Пока дорога работала в основном на вывоз с Сахалина нефти и, в меньших объемах, рыбы — но и это уже заметно сказалось на скорости развития промышленности Дальнего Востока. А судя по постоянной переполненности двух ежесуточных поездов, идущих из Хабаровска в Корсаковский пост и в Оху, скоро и прокладываемые сейчас вторые пути дороги будут очень кстати...
Однако вопросами освоения Дальнего Востока занималось очень много вполне квалифицированных людей. Как, впрочем, и всеми иными делами по всей стране. Лично я весь девятнадцатый год ничего, собственно, и не делал: некогда было. Просто как раз осенью девятнадцатого я в пятый раз стал отцом и в первый — по-настоящему дедом. А до этого — время оставалось только на поволноваться за жену и будущего ребенка: я когда-то слышал, что поздняя беременность часто приводит к очень печальным последствиям, но — слава богу — все вроде обошлось. И пятый ребенок даже успел родиться на два часа раньше первого внука...
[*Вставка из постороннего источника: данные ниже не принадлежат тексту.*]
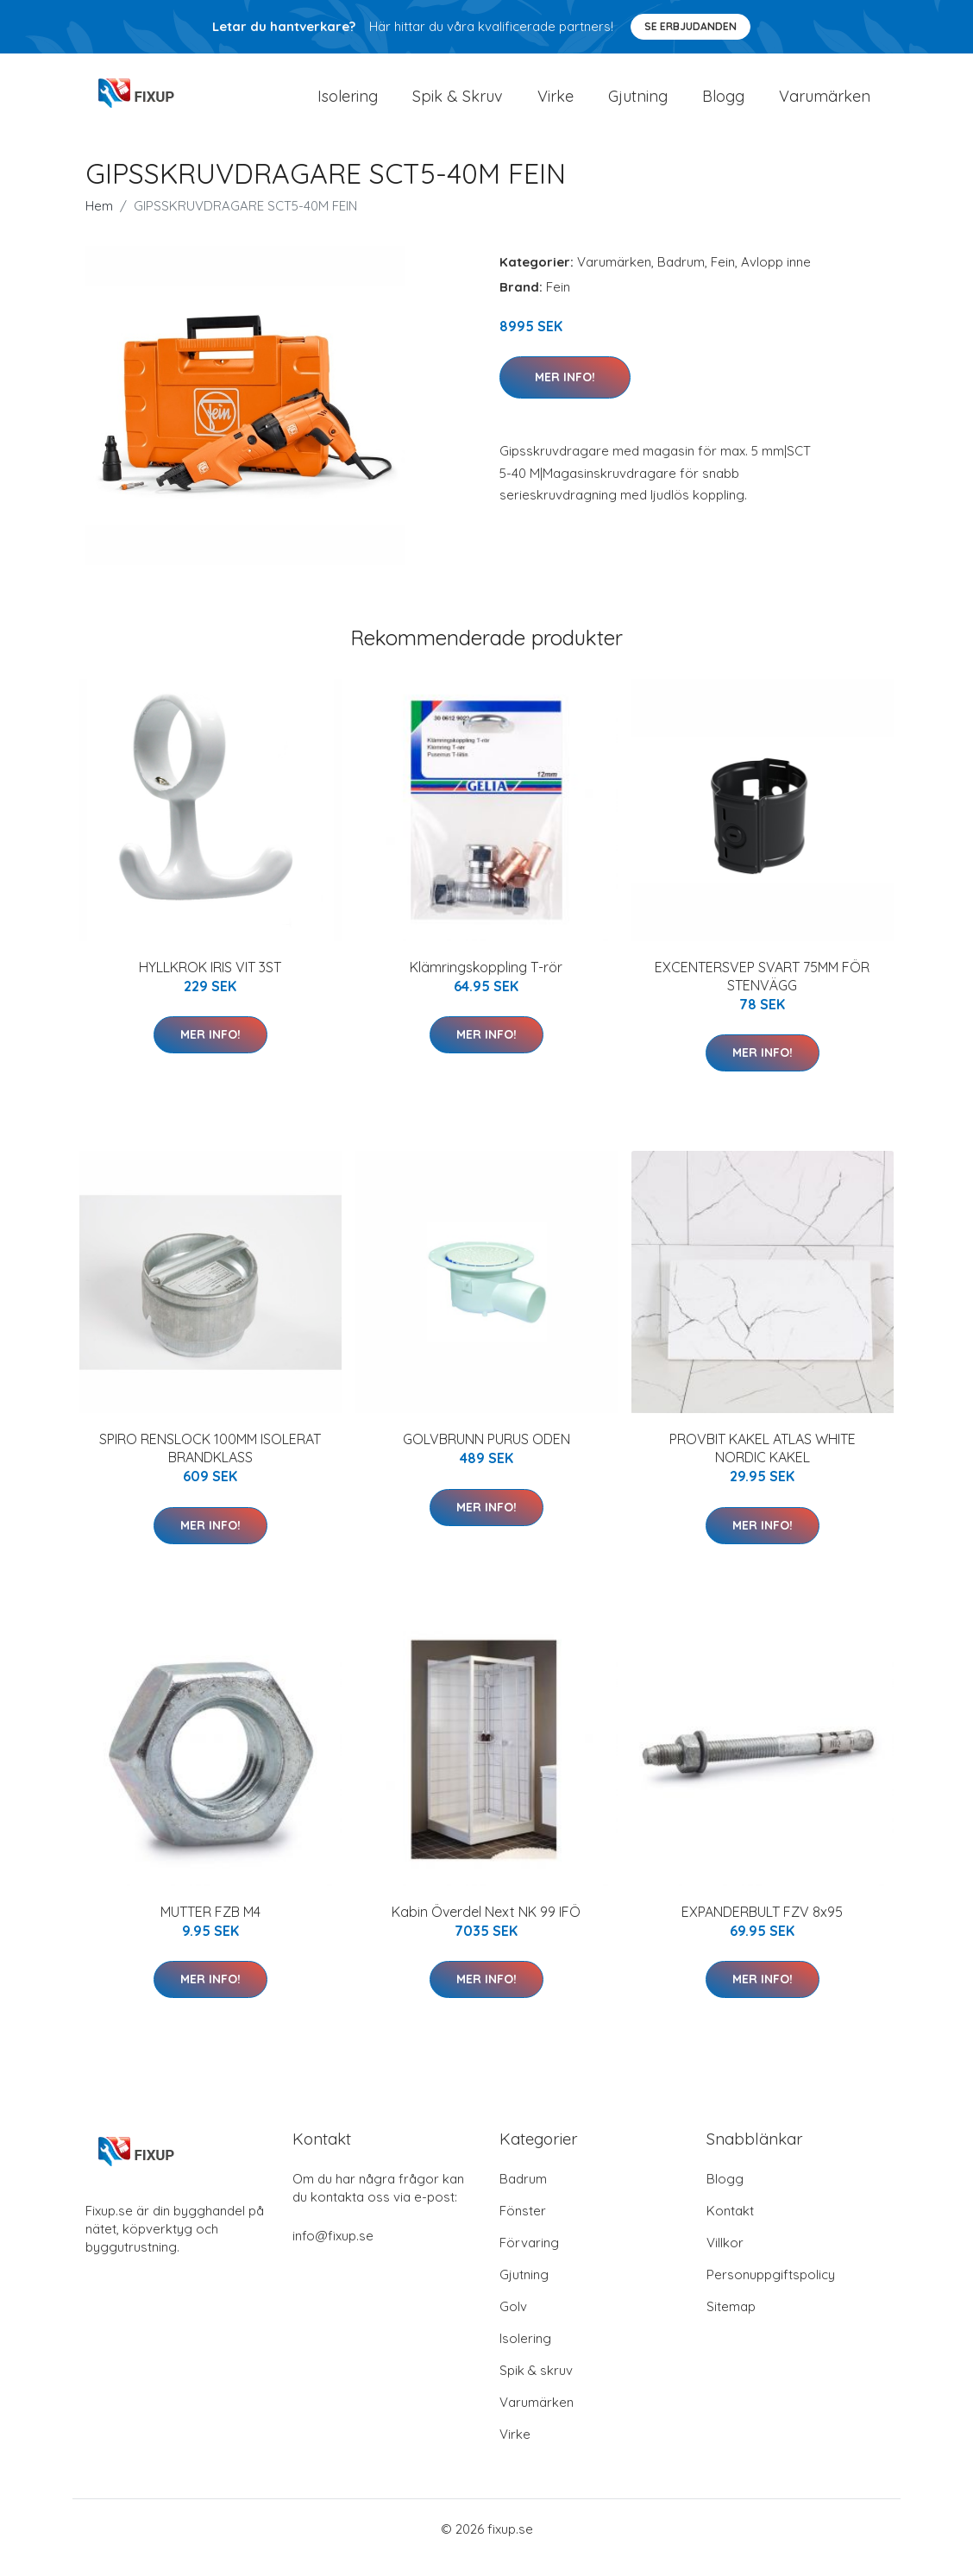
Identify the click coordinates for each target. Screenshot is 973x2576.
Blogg (723, 105)
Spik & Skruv (457, 105)
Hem (99, 223)
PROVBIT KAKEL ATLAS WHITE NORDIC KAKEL (762, 1465)
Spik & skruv (536, 2387)
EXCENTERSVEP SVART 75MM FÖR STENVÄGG (762, 993)
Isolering (347, 105)
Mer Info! (565, 394)
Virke (555, 105)
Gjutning (638, 105)
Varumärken (824, 105)
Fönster (522, 2228)
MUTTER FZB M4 (210, 1929)
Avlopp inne (776, 279)
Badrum (681, 279)
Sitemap (731, 2323)
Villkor (725, 2260)
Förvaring (529, 2260)
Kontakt (730, 2228)
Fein (723, 279)
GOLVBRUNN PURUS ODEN (486, 1456)
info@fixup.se (333, 2253)
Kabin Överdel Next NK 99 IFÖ (486, 1929)
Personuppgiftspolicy (770, 2292)
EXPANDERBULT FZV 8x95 (762, 1929)
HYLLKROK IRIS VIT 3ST (210, 984)
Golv (513, 2323)
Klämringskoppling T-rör (486, 984)
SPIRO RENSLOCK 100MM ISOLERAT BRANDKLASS (210, 1465)
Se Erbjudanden (690, 26)
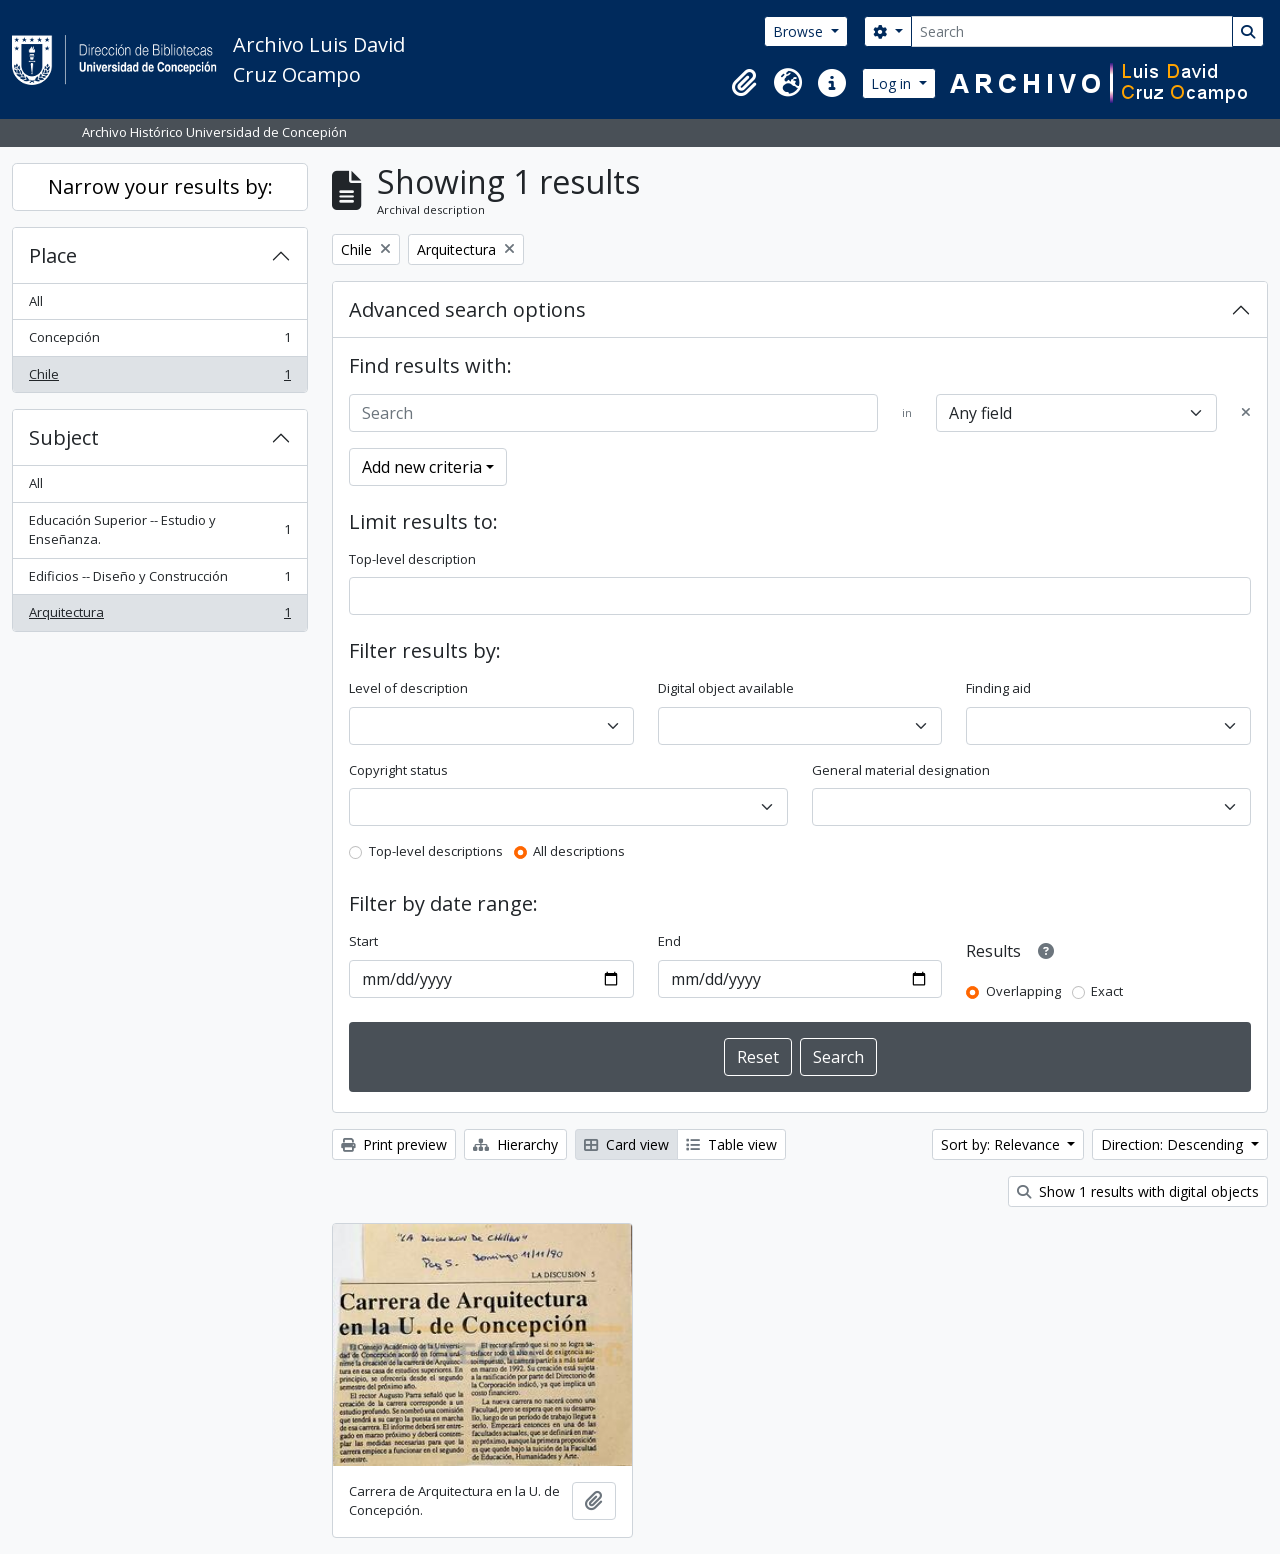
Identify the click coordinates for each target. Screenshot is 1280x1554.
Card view (626, 1144)
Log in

Но до этого счастливого момента Катя (быстро же дети растут!) страдала токсикозами, из-за этого капризы ее могли кого угодно довести до дурдома... кроме меня, конечно — я-то дзен отрастил ого-го какой! И поэтому в конце сентября, на открытии ВДНХ, куда Иосиф Виссарионович привез несколько грузовиков с новенького завода в Кутаиси, я всего лишь рассказал ему старинный шоферский стишок...
ВДНХ я выстроил "на том же месте", по крайней мере постарался устроить ее примерно "там же". Только выставка у меня "начиналась" сильно ближе к Троицкому шоссе, и новенькая станция метро на линии, ведущей от станции Ростокино до опорного пункта Нескучное Окружной дороги, едва поместилась между шоссе и Главным входом на выставку. То есть "едва", если иметь в виду "архитектурную гармонию". Причем настолько "едва", что два выхода со станции метро архитекторы попросту "вмотировали" во флигеля (или как они там называются) дугообразного фасада выставочного входа...
Выставка — поскольку Россия все еще оставалась "единой и неделимой" — была организована сугубо по "отраслевому" признаку — но все равно руководители губерний усиленно мерялись... своей промышленной мощью мерялись. И Джугашвили — который был главным инициатором строительства автозавода в Кутаиси — не преминул притащить на выставку новенькие авто. Пять штук — но одна машина не смогла даже выехать с железнодорожной станции, и это натолкнуло меня на определенные воспоминания. Так что я сел за руль одной из машин, сделал небольшой круг по выставке, а затем попросил директора новенького Московского авторемонтного завода провести полную дефектацию грузовиков, до выставки все же доехавших. Потому что в машине гремело и скрипело все — даже то, что греметь и скрипеть вообще по идее не могло.